Rebirth of Reason


Organized Labor: Fascist Looters
by Michael E. Marotta

Working toward a bachelor's in criminology with a concentration in Police Administration, I elected to take an allowed class in sociology called "Sociology of the Workplace."  As a private security officer, the workplace is my neighborhood, so it seemed logical.  In this class, we study the "McDonaldization of the Workplace."  We excoriate big business in particular and business in general.  This week, we are studying the labor conflicts of the 1930s from a Marxist perspective.  (If you do not know, then I will tell you: Marx has been abandoned as an "ecoonomist" but lives large in the sociology department.  If you doubt it, check it out for yourrself. Google Marx Sociology and see how many hits you get to university classes.)

We ended the week with the Chicago Memorial Day Massacres of 1937.
The utopian economist, David Ricardo, started a brick factory operated on "humanitarian" principles.  America was home to dozens, if not hundreds, of utopian communities, beginning with the "Puritans" of Massachusetts Bay. One book I have is called California Utopian Communities.  It is amusing to read about men sitting under trees, arguing theory, while the women did the real work of the community.  Not surprisingly, it was the women who pulled up stakes and insisted that the men get honest jobs elsewhere.  The point is that capitalism has always allowed -- even encouraged -- social experimentation.  That fact is critical to understanding the events we studied in this class.
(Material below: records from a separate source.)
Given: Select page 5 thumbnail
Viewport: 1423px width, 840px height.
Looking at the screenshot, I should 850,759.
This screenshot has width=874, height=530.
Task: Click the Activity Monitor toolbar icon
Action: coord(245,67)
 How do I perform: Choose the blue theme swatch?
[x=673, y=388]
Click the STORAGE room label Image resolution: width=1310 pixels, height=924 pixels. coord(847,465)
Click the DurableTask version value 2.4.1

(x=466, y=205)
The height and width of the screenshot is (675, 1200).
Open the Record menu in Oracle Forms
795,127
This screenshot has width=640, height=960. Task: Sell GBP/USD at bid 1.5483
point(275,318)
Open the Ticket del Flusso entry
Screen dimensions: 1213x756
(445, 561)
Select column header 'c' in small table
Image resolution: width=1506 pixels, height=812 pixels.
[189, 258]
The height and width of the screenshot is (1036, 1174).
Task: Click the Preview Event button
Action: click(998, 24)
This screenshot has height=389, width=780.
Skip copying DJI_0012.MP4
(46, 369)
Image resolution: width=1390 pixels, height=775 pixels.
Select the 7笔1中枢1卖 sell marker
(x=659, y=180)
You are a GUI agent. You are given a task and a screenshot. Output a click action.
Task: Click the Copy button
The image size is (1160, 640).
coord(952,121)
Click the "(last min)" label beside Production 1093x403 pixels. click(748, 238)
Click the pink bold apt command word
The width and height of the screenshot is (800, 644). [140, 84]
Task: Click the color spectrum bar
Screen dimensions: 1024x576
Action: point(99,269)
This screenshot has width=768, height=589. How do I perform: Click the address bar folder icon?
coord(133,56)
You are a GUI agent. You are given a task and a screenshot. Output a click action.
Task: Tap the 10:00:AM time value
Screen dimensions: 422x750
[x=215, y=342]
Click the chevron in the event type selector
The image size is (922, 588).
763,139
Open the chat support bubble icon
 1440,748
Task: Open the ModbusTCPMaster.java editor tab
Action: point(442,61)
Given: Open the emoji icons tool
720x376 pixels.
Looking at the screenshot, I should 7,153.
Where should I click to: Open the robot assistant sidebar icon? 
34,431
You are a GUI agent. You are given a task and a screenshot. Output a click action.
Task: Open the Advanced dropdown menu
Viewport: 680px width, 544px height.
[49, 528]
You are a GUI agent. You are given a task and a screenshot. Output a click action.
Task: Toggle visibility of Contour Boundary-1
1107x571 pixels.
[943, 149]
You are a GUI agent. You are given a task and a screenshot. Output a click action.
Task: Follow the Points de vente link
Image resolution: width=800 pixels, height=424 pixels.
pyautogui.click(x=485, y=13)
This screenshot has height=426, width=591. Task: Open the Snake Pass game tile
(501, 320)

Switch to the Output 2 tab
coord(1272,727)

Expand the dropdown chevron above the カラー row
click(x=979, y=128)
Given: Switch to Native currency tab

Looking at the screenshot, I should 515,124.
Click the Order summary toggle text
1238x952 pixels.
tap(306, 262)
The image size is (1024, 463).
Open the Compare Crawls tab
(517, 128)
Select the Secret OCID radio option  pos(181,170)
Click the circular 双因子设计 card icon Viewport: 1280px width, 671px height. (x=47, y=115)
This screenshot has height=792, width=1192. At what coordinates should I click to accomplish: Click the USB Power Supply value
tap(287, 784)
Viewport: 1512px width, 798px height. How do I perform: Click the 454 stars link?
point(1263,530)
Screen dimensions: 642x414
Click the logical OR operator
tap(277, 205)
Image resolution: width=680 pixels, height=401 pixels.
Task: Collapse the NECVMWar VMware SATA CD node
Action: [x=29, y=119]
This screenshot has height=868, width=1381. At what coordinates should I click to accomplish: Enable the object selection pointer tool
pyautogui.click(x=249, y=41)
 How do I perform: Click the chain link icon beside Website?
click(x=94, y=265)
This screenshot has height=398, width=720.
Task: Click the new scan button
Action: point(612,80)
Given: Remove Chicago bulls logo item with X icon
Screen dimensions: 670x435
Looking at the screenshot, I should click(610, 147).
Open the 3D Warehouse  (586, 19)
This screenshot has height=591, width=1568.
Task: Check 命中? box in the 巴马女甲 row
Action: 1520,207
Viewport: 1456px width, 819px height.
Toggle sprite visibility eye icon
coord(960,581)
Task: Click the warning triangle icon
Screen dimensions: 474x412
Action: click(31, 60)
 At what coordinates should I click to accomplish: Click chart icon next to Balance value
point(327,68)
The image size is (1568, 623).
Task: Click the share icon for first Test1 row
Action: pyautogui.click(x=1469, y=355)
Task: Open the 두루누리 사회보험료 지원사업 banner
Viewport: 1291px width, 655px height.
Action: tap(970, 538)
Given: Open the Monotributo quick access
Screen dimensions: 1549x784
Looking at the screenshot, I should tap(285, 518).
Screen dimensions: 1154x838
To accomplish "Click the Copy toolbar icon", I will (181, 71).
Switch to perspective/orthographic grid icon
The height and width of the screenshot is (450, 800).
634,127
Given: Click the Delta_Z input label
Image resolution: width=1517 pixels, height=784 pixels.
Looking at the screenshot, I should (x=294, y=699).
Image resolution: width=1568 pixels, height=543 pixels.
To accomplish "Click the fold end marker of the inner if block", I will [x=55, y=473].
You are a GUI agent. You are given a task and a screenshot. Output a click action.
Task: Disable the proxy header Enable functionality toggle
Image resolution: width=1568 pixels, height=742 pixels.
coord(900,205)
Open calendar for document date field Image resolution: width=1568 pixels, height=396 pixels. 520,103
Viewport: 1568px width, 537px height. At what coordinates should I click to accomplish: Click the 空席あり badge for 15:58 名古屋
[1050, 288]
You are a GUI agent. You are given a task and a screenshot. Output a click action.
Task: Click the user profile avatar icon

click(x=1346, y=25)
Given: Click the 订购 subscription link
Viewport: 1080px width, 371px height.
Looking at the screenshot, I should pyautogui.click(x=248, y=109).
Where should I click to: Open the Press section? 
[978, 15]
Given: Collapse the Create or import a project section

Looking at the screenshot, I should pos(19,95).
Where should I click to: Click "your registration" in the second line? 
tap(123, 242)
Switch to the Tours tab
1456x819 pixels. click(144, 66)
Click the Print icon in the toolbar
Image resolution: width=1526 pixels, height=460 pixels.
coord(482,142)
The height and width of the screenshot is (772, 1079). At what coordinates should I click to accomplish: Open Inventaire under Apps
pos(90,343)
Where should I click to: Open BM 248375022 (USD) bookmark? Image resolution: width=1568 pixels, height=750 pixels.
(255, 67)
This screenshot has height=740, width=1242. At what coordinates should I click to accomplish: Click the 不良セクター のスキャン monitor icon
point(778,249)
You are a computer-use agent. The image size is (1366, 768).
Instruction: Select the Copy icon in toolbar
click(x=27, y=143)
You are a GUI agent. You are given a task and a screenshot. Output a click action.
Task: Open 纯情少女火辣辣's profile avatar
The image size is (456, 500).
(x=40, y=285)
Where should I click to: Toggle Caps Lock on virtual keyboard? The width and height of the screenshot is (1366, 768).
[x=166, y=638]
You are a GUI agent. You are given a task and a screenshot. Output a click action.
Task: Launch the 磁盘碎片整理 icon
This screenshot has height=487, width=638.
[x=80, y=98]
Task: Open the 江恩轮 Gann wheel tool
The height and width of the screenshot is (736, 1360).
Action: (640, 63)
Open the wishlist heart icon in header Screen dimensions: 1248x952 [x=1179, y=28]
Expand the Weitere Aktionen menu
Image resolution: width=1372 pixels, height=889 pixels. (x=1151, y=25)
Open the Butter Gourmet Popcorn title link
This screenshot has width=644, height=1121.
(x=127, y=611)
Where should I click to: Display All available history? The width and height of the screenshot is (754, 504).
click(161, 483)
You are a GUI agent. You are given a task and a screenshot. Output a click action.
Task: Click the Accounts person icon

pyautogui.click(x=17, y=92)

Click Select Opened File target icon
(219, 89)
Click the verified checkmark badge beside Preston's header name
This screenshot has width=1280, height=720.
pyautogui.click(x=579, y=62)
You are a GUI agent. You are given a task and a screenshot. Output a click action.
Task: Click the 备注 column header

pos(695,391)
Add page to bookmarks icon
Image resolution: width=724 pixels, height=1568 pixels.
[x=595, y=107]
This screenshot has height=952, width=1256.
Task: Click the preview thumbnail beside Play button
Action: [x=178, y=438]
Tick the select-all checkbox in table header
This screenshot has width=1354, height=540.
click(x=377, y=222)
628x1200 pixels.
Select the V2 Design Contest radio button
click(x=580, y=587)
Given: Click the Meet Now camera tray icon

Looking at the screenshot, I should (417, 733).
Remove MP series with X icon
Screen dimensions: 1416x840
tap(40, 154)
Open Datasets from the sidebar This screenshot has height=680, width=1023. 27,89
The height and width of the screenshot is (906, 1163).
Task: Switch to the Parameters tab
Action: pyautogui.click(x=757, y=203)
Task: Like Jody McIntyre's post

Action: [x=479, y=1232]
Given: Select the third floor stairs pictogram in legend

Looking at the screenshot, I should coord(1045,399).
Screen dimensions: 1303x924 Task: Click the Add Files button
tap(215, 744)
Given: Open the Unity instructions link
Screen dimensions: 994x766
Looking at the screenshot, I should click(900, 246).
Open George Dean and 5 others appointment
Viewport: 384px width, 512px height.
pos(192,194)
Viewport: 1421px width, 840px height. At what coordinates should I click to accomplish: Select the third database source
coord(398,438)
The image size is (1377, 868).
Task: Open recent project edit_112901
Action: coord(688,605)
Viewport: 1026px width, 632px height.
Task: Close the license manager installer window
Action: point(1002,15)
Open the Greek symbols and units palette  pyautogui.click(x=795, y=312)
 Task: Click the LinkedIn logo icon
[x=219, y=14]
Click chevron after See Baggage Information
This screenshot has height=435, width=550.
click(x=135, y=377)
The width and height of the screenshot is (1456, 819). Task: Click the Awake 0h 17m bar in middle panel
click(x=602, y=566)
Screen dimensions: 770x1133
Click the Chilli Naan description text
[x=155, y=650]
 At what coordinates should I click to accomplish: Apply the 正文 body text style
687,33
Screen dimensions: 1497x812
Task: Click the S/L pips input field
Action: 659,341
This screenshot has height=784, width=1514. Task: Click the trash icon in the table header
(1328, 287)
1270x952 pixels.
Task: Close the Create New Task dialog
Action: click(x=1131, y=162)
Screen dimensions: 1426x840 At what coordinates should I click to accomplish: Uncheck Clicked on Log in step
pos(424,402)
It is also important to put the so-called "Great Depression" in quotes for several reasons.  For one thing, it is  a fact that the crash of common stock prices on the NYSE was separated by THREE YEARS from the plant closings and bank failures. Murray N. Rothbard has documented the mismanagment by the federal government of its perrogatives in banking.  (The government in Washington DC had seized banking in 1863, which of course did not prevent periodic booms and busts. Neither did the strictures of the federal treasury prevent periodic collapses caused by moral failures.)  The economy worsened from 1928 to 1938.  To be sure, bank failures were common in the years before 1929-1933 – and so were bank openings. From 1884 to 1921, the number of banks had sextupled from 5000 to 30,000.  Not only were these generally small banks – some capitalized near the minimum $25,000 – but after 1921, the new operations were often branches.  The federal Comptroller of the Currency had opened the door to allow city banks to compete in towns and villages.  From that point, bank failures increased, as is to be expected from increased competition.  In January 1933, it seemed that the summer of 1931 had been the lowest point possible and that a recovery was unfolding.  Speaking to a United Press reporter in Dearborn, on February 1, 1933, Henry Ford called the period 1923-1929 “the real depression.”  In point of fact, the political economy of the Roosevelt administration would make things worse.

In the wake of this misery, labor unions became more active.  In 1936 and 1937, the Congress of Industrial Organizations attempted to unionize the steel mills.  The result was a series of pitched battles.  One of these was the Chicago Memorial Day Massacre of 1937.  In my class, we watched a PBS documentary about the unionization of steel mill workers.  Even after U.S. Steel agreed to recognize the union as the sole bargaining agent for workers, Jones and Laughlin, and the other "small steel" companies held fast.  According to PBS, via interviews with people who were there -- a secretary and a newspaper reporter -- on Memorial Day 1937, some people were having a picnic in a field across from a steel mill. After the picnic, they decided to walk over to the mills and set up a picket.  They were met by a large squad of Chicago police and after some rocks came from the crowd, the police opened fire, killing six immediately (ten died) and wounding many. 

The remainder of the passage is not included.